Quant à ce que je souhaite faire plus tard, plus j'y réfléchis, plus j'en discute avec Madeleine et plus l'idée de devenir institutrice me plait. J'ai tellement apprécié enseigner aux petites de Madeleine, et elle me dit elle-même que j'ai une très bonne attitude avec les enfants. Malheureusement l'occupation complique tout. Le Maréchal Pétain en a après les instituteurs. Il leur reproche leur pacifisme, leurs idées politiques, de s'être mal battus, d'avoir déserté. Je crois qu'ils n'ont pas rencontrés Madeleine. Qu'a-t-il fait lui ? A part signer la reddition ? Il a visiblement décidé de reporter la faute sur d'autres, et les instituteurs sont une cible aisée. Alors depuis près d'un mois une purge a lieu dans le corps enseignant et Madeleine a déjà vu certains de ses collègues démis de leurs fonctions pour leurs idées politiques, et sous prétexte qu'ils seraient un élément de désordre. Je ne suis pas sûre de vouloir entrer dans une telle institution. Un instituteur doit servir de modèle, et je crois qu'il n'est pas nécessaire de renvoyer un professeur pour ses idées personnelles. Cela ne doit pas l'empêcher de faire son travail correctement. Madeleine dit que c'est encore le gouvernement qui pratique la censure et convient d'un discours unique à transmettre à tous. Cela me dérange au plus haut point. Elle-même n'est pas sûre de pouvoir reprendre son poste à la rentrée. Les classes se tiennent toujours à Arromanches, puisque les Boches continuent d'occuper les locaux des écoles primaires et secondaires. Malheureusement le réseau de transport en commun fonctionne mal, et les bus ne circulent plus faute de véhicules et de carburant. Madeleine ne sait même pas si elle pourra rejoindre sa classe, si elle est toujours en poste à ce moment-là.
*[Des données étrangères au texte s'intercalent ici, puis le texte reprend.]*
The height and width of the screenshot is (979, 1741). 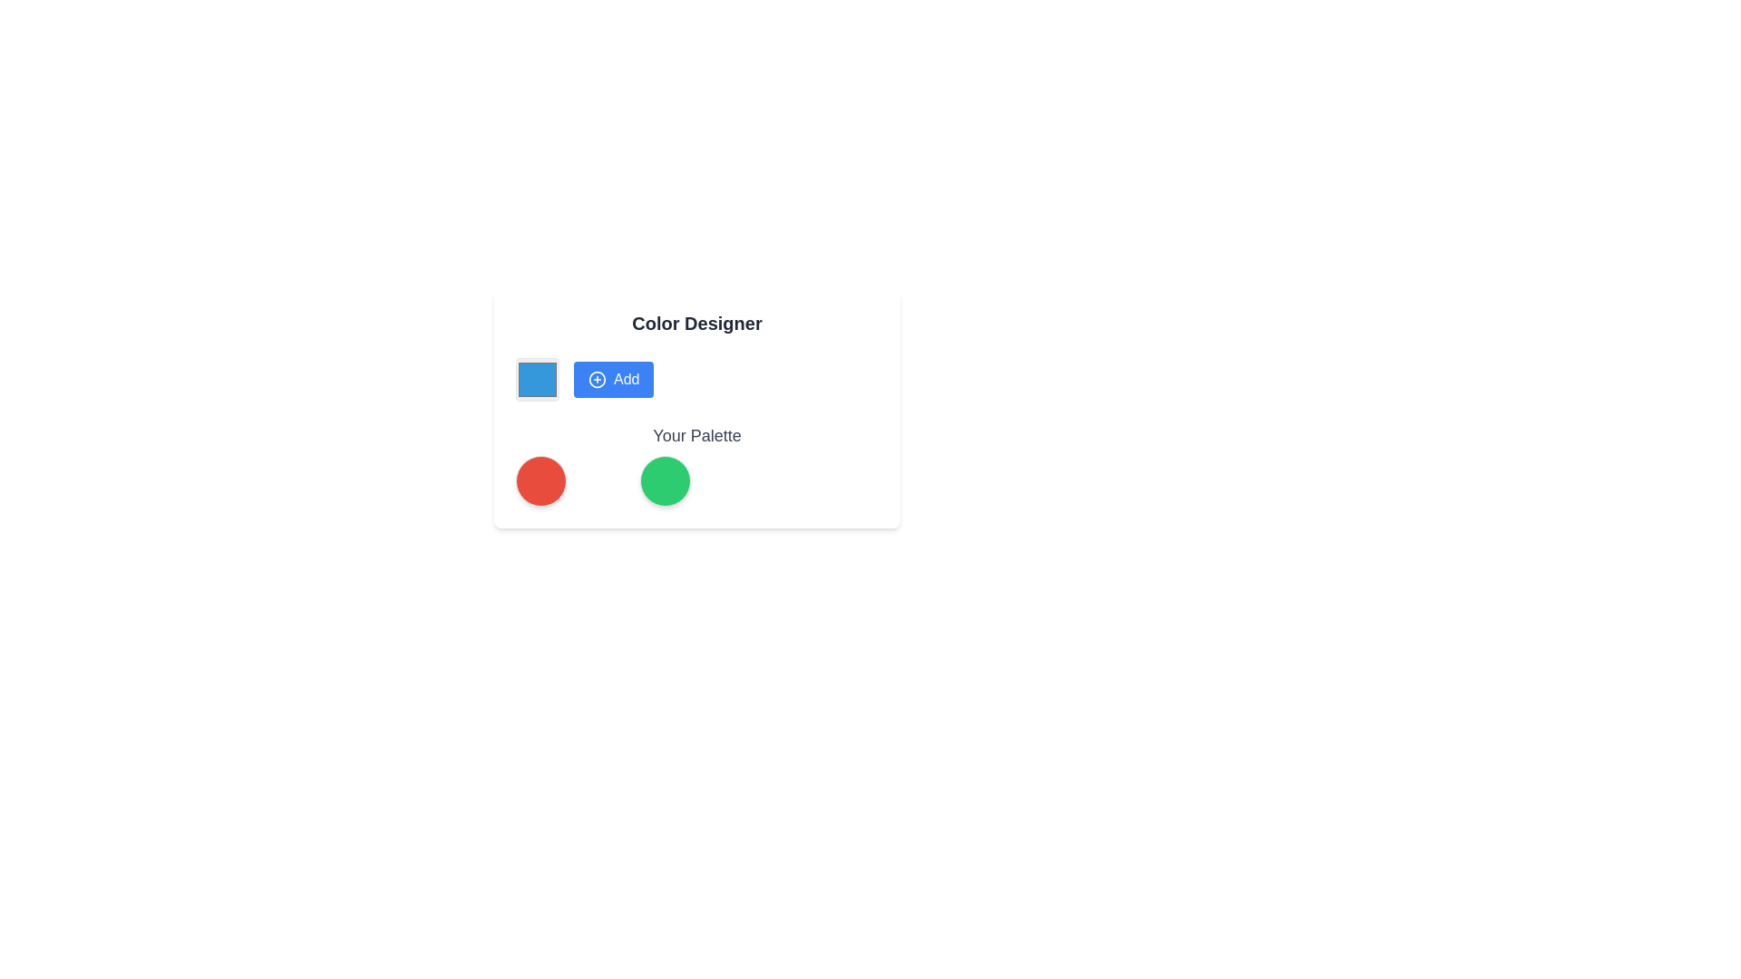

Ce n'est peut-être donc pas le meilleur moment pour me lancer dans une carrière d'institutrice. Peut-être devrais-je juste demander à Madame Blanchard de m'engager officiellement ? Au moins jusqu'à ce que les choses se calment ? Cela apporte un complément à la maison ce qui aide Papa, et peut être que c'est la seule chose qui compte pour l'instant ?


Dimanche 25 août 1940

Cher journal,

C'est officiel Madeleine ne reprendra pas son poste à l'école la semaine prochaine. Elle a reçu son courrier de licenciement cette semaine. Elle est priée de ne pas revenir auprès de ses élèves, une remplaçante « plus à même d'enseigner les valeurs de la république » lui ayant déjà été trouvée. Je me suis donc trompée, ils savent parfaitement à qui ils ont à faire, et ont décidé d'éliminer une jeune femme parlant trop fort. Madeleine est entrée dans une colère noire, tapant des poings sur la table et tourant en rond dans la cuisine, incendiant ses -ex – supérieurs, le gouvernement, le Maréchal, et le Führer tout de go. Cela a duré plusieurs minutes avant qu'elle ne se calme, et qu'avec un sourire effrayant, elle ne déchire la lettre.

- Ils n'ont pas fini d'entendre parler de moi, je te le dis.

Elle est sortie sur ces entrefaites et je ne l'ai pas revue de la journée. Lorsqu'elle est rentrée le soir, tard, je savais qu'il était inutile que je pose des questions.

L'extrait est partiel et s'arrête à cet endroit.